Al día siguiente vino al mundo el primer niño de color que naciera en el Hospital de la Misericordia. Las alas azules del señor Smith debieron dejar en él su huella porque cuando a los cuatro años descubrió lo que ya había comprobado su predecesor, es decir, que sólo pueden volar los pájaros y los aeroplanos, perdió todo interés por sí mismo. Tener que vivir privado de ese don le entristeció de tal modo y dejó su imaginación tan empobrecida, que desde entonces le juzgaron aburrido aun las mujeres que no odiaban a su madre. Las que sí la odiaban, las que aceptaban sus invitaciones a tomar el té y le envidiaban el oscuro caserón del doctor con sus doce habitaciones y el coche de color verde, decían que era un niño «raro». Las otras, las que sabían que aquella casa era más una prisión que un palacio y que el Dodge se utilizaba solamente para paseos dominicales, compadecían a Ruth Foster y a sus hijas y decían que era un niño «profundo» y hasta misterioso.
—¿Nació con la membrana?
—Debías haberla secado para hacer con ella una infusión y dársela a beber al niño. Si no, verá fantasmas.
—¿Tú crees en esas cosas?
—No, pero es lo que dicen los viejos.
—No se puede negar que es un niño muy profundo. Mírale los ojos.
Mientras que con ayuda de la lengua se despegaban del paladar trozos de bizcocho de canela, miraban una y otra vez los ojos del muchacho. Él aguantaba todo lo que podía hasta que, tras dirigir a su madre una mirada de súplica, se le permitía abandonar la habitación.
Requería cierta destreza salir del salón, bañada la espalda por el murmullo de las voces, abrir las pesadas puertas que conducían al comedor, deslizarse escaleras arriba y pasar junto a los dormitorios sin despertar la atención de Lena y de Corintios, que permanecían sentadas, como dos enormes peponas, ante una mesa rebosante de pétalos de terciopelo rojo. Sus dos hermanas confeccionaban rosas por las tardes. Unas rosas brillantes, inertes, rosas que dormían en cestos durante meses y meses hasta que el representante de Gerhardt enviaba a Freddie, el conserje, a decirles que necesitaban otras doce docenas. Si efectivamente conseguía librarse de la malicia de sus hermanas escurriéndose sin atraer su atención, se arrodillaba en la repisa de la ventana de su habitación preguntándose una y otra vez por qué no podía volar. El silencio que bañaba a aquella hora la casona del doctor, quebrado sólo por el murmullo de las mujeres que comían bizcochos de canela, no era más que eso, silencio. No podía ser paz porque iba siempre precedido y terminado por la presencia de Macon Muerto.

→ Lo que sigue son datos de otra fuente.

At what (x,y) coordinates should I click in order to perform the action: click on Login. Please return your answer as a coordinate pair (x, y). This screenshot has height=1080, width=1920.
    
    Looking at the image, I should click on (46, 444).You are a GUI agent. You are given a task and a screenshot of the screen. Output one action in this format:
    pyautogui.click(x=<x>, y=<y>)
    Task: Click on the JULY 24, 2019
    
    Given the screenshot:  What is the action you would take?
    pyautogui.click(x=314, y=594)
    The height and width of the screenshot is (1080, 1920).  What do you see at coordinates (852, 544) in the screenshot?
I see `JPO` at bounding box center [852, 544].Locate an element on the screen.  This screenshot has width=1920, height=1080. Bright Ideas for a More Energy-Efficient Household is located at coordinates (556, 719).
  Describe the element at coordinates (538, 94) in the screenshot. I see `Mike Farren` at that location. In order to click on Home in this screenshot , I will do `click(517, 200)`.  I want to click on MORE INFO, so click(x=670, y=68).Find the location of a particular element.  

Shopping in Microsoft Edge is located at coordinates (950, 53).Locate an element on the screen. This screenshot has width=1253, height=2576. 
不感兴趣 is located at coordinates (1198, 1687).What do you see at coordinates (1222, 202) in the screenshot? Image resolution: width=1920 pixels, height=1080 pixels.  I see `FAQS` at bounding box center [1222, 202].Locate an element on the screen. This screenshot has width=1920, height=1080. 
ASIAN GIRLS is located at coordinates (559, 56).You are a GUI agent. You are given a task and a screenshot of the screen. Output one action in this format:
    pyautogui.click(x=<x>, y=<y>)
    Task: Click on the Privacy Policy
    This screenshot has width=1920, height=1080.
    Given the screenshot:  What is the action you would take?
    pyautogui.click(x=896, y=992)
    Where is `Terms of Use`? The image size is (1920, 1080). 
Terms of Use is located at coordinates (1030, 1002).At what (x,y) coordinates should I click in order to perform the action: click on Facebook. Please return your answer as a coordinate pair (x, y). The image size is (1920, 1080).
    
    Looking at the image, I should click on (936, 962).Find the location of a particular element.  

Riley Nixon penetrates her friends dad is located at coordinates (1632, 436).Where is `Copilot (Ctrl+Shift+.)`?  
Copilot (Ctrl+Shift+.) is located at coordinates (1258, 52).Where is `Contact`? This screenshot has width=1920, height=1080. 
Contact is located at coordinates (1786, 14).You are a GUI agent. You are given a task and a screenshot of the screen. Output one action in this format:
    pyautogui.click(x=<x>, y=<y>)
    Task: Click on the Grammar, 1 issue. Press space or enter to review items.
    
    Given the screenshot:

Duro, violento, dispuesto siempre a estallar sin previo aviso, Macon mantenía a todos los miembros de la familia sumidos en el temor. El odio que sentía por su mujer fulgía y centelleaba en cada palabra que le dirigía. El desencanto que le habían producido sus hijas se cernía sobre ellas como ceniza, empañando su tez lustrosa y cercenando el deje alegre que de otro modo hubiera animado aquellas voces infantiles. Bajo el gélido calor de su mirada sus hijas tropezaban en los umbrales de las puertas y vaciaban el salero entero en las yemas de los huevos escalfados. El modo en que su padre mutilaba diariamente su gracia, su ingenio, su estimación propia, constituía el único acontecimiento de sus vidas. Sin la tensión y la tragedia que él provocaba no habrían sabido qué hacer con sus días. En su ausencia se inclinaban sobre trocitos de terciopelo rojo esperando ansiosamente su vuelta, mientras que su madre, Ruth, despertaba sumida en la quietud provocada por el odio de su marido y se acostaba consumida totalmente por esa pasión.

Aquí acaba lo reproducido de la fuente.